During the week, South Carolina sought to show the law was intended to detect fraud and build the public's confidence in the integrity of the election system. State lawmakers who testified denied they intended to discriminate.
State Rep. Alan Clemmons, the law's House sponsor, said the law "doesn't disenfranchise anyone."
But lawyers for the Justice Department and groups opposed to the law have raised doubts about the state's intent by introducing an email exchange with Clemmons and by showing that earlier voter ID legislation allowed for more types of identification to vote and provided early voting periods.
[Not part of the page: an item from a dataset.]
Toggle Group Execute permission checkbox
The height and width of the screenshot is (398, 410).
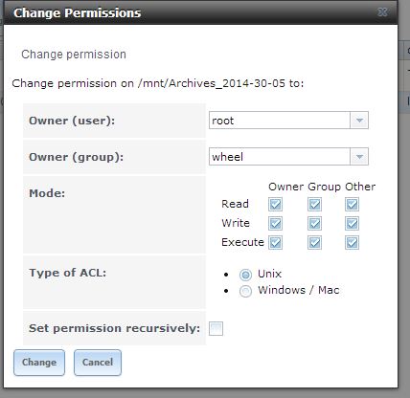tap(314, 243)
They also portrayed the reasonable impediment provision as vague and open to interpretation by hundreds of poll workers and election officials.
"The purpose of (the South Carolina law) was to burden minority voters to a greater extent than white voters and therefore to depress their turnout," Ted Arrington, political science professor at University of North Carolina, Charlotte, and expert in voting behavior and voting systems who testified on behalf of the government, said Friday.
The South Carolina law allows people to vote if they can show a driver's license or other photo ID issued by the Department of Motor Vehicles, a passport, military ID with photo, or a voter registration card that includes a photo.
In the end, the court must decide whether South Carolina's law creates such a burden on minorities that it causes them not to exercise their right to vote.
South Carolina's population is 64 percent white, 28 percent African American and 5 percent Hispanic. State election data produced in the trial showed 30 percent of registered white voters lacked photo IDs, compared to 36 percent of minority voters.
The trial unfolded during the same week Republicans met in Tampa for their convention, and Mitt Romney officially accepted the GOP nomination for president.
Republicans are dealing with a party membership that is increasingly white as the nation's minority populations have increased.
A wave of states with Republican-controlled legislatures and governor's offices, including South Carolina, passed voter ID laws starting last year, in time for some to take effect before the Nov. 6 elections. Critics say they are a direct response to minority turnout in 2008 that helped put Barack Obama in the White House. South Carolina was among seven states considered to have the strictest laws.
A highlight of the trial came when opponents' attorneys questioned Clemmons about an email exchange with a constituent identified as Ed Koziol. Koziol said in an email that a poor, black or elderly person would get the required ID if the South Carolina legislature announced it was giving away $100 bills.
"It would be like a swarm of bees going after a watermelon," Koziol wrote.
Clemmons replied: "Amen, Ed. Thank you for your support of voter ID."
Clemmons acknowledged at the trial that the watermelon reference had "a shade of racism."
The judges on the panel hearing the South Carolina case are Colleen Kollar-Kotelly and John D. Bates of the U.S. District Court for the District of Columbia and Brett M. Kavanaugh of the U.S. Court of Appeals for the D.C. Circuit.